“LGBT yok, fonlu filmler yok” başlığıyla çıkan haberde Arslan’ın kullandığı “Aslında biraz bu yıl onların döneminin kapandığını söyleyebiliriz. LGBT temalı filmler yoktu bu yıl. Bu aslında yeni bir şey demek” dedi. Gelen tepkilerin üzerine Arslan X hesabı üzerinden yaptığı paylaşımda “Şu LGBT meselesi: “Bu yıl Altın Portakal’a başvuran 45 film içinde LGBT teması yoktu’ demek bir yorum değil tespittir, nesnel gerçektir” ifadelerini kullandı. Arslan’ın açıklamaları sinemacılar ve sinema yazarları tarafından tepki çekti. Bunlardan bazıları şöyle:
Alican Yücesoy (Oyuncu): Festival bugüne kadarki en kötü seçkiye sahipti, sebebi şimdi daha iyi anlaşılıyor. Tunca Arslan arkadaşlarıyla uyguladıkları sansürü açık açık anlatıyor. Beyefendi ve saz arkadaşları Antalya’da olduğu sürece festivale katılmayacağım bilginize.
Nihal Yalçın (Oyuncu): Nefret suçu var, hedef gösterme var. Tutarsızlık var. İtalya’da yaşayan, LGBT filmleri yapan bir jüri başkanına ayıp etmişsiniz.

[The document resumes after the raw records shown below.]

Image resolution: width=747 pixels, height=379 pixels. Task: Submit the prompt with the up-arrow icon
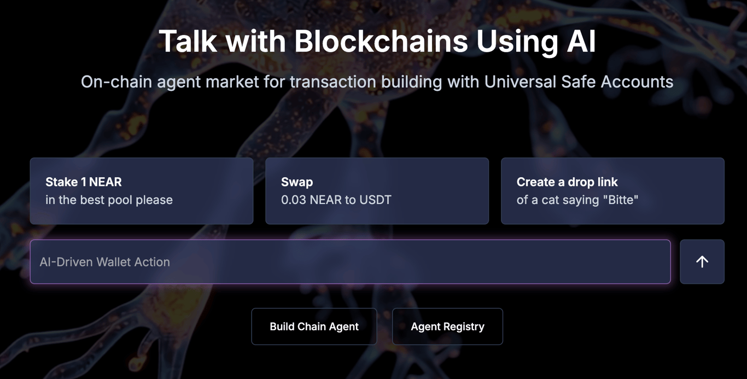(x=702, y=262)
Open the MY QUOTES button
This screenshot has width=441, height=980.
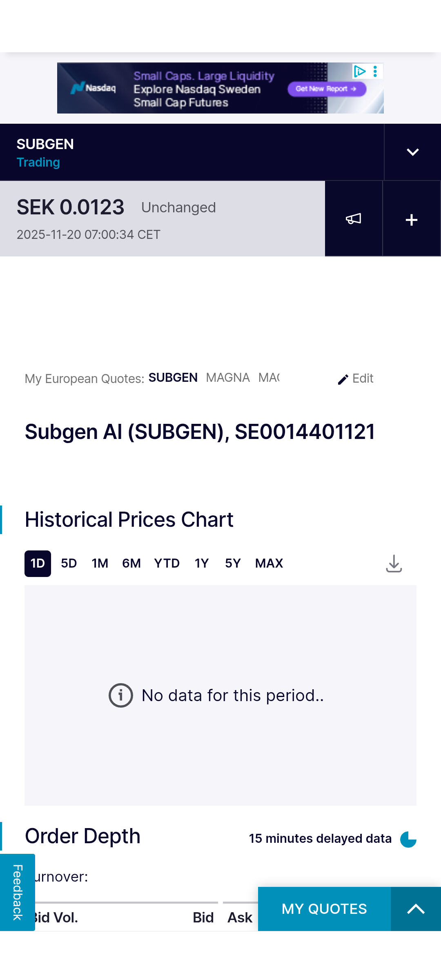[324, 909]
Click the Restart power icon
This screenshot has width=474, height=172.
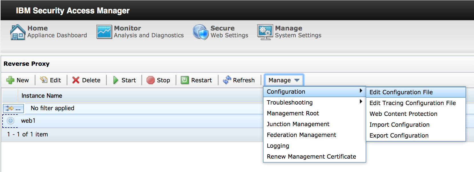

Film yapabilmek için ortak yapıma zorladığınız sektörü, fonlama diyerek hedef göstermişsiniz. Dizi film festivali olsun Portakal. Mis gibi olur.

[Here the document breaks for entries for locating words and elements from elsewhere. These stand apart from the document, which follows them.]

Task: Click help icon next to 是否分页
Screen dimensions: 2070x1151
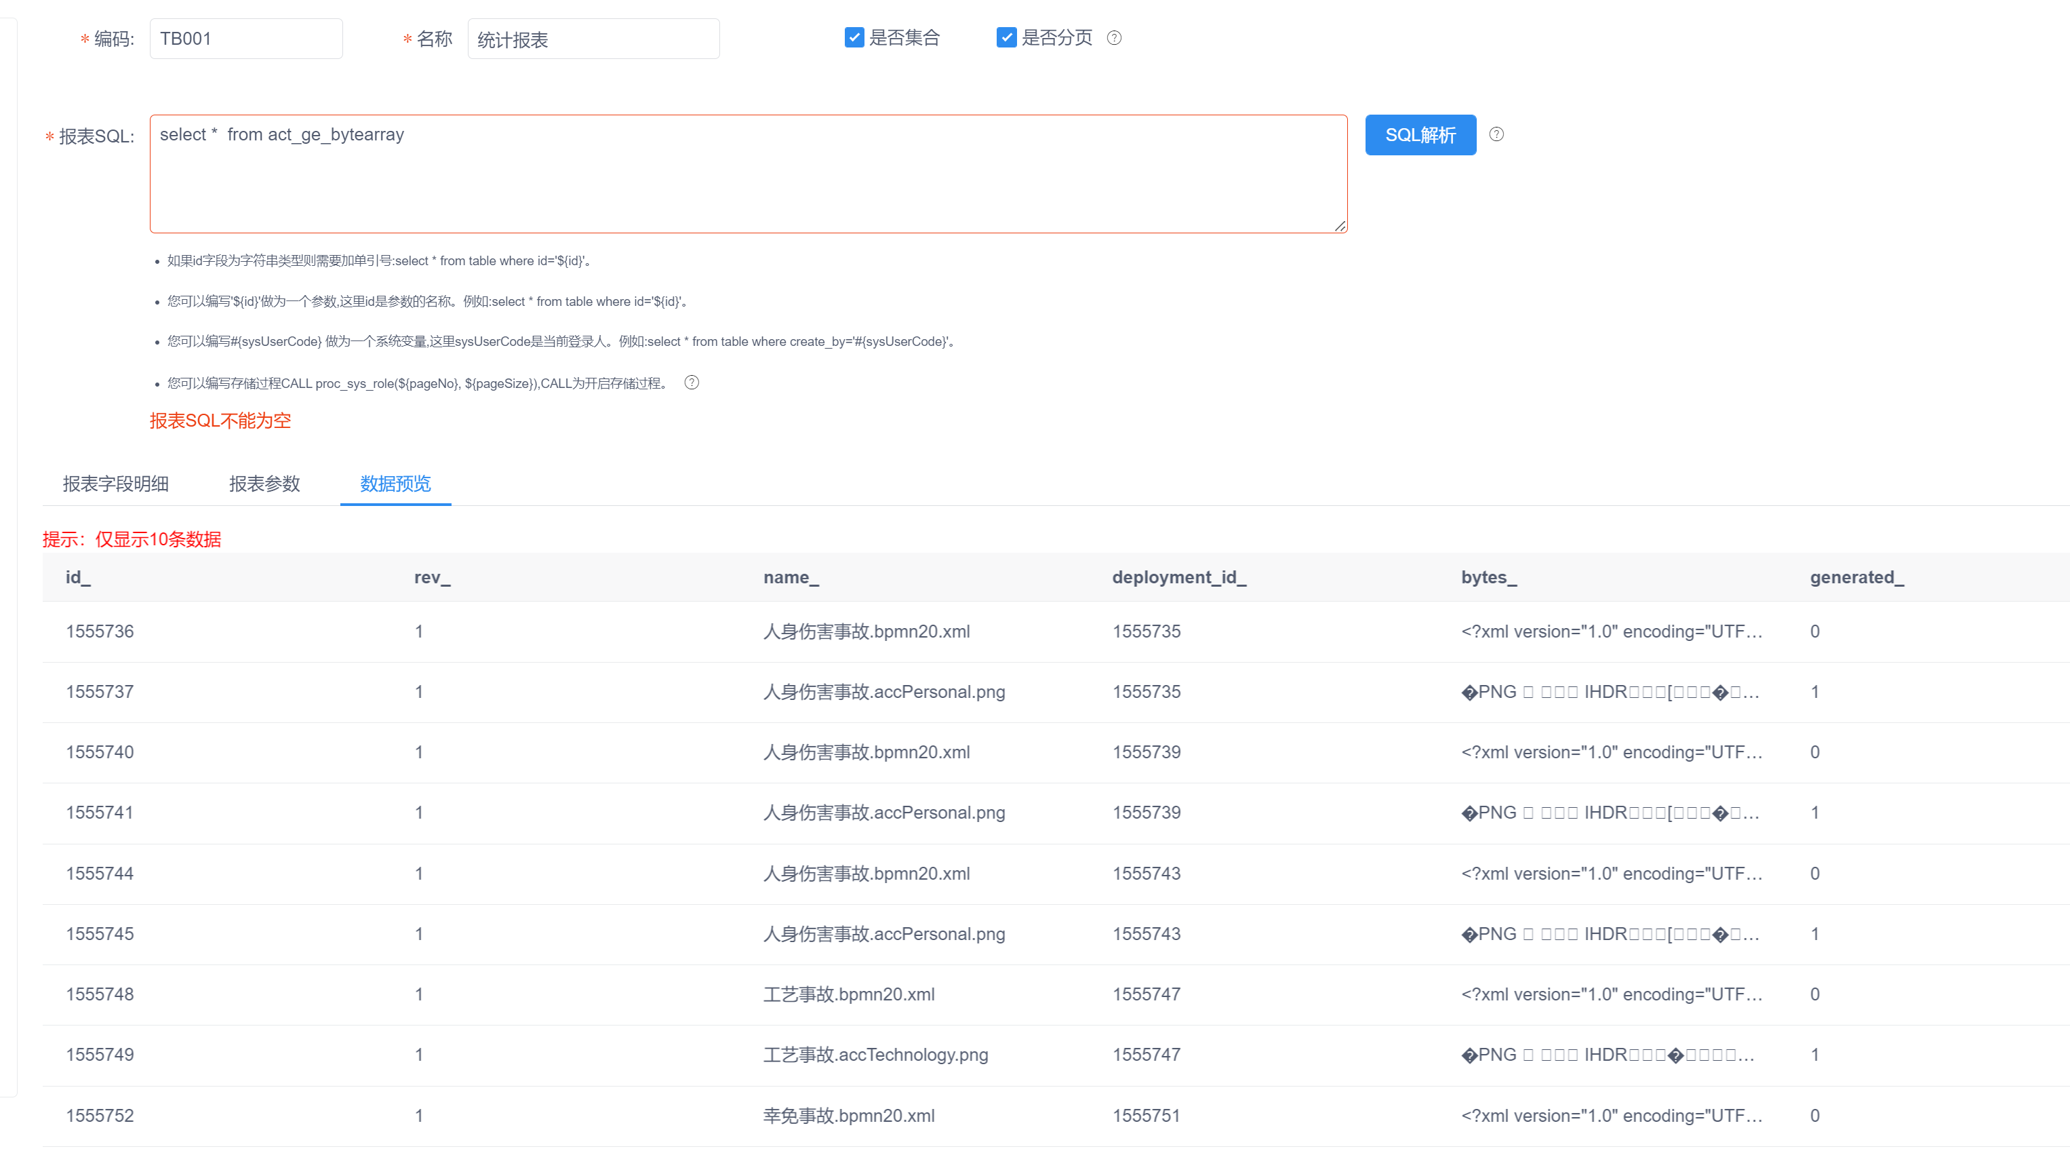Action: (x=1114, y=38)
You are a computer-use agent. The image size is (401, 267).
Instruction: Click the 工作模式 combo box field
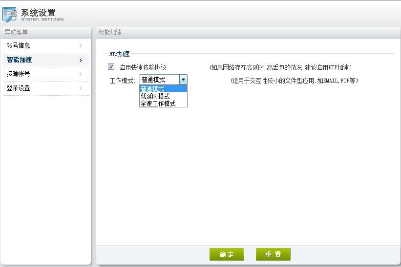pyautogui.click(x=159, y=80)
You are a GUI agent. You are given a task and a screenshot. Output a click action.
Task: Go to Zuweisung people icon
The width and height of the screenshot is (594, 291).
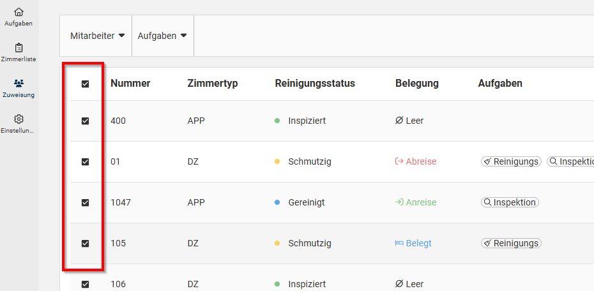pos(19,83)
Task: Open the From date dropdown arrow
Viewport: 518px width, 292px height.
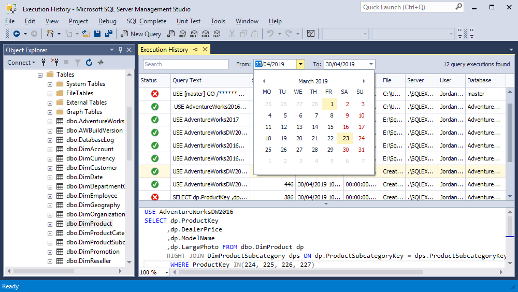Action: (300, 64)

Çiçek Kahraman (Sinemacı): Bu haber vesilesiyle festivaldeki hakim zihniyet inkar edilemeyecek şekilde açığa çıktı. Bunu bilmek için bu videoya gerek var mıydı? Yoktu. Geçen sene festivalin neden yapılmadığını takip etmiş olmak yeterli. Bu zihniyete meşruiyet kazandırmaya da gerek yoktu.

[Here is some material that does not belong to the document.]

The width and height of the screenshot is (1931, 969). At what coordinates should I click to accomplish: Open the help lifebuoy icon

Fırat Yücel (Sinemacı): Altın Portakal’da ‘LGBT’ filmi olmamasını kutlayalım, AKP-MHP’leşmiş devlet AB fonlarıyla sanayi, arşiv, fuar her türlü projesini yapadursun iki kuruş fon alan sinemacıları düşman sayalım, Batı karşıtı pozlarıyla her tür sansür baskıyı meşrulaştıralım. Pes. Geçtiğimiz yıl, iki kamu emekçisinin mücadelesini kayıt altına alan Nejla Demirci imzalı ‘Kanun Hükmü’ belgeseli 60. Antalya Altın Portakal Film Festivali’nin seçkisinden iki kez çıkarılmış ve yaşanan kriz festivalin iptaliyle sonuçlanmıştı.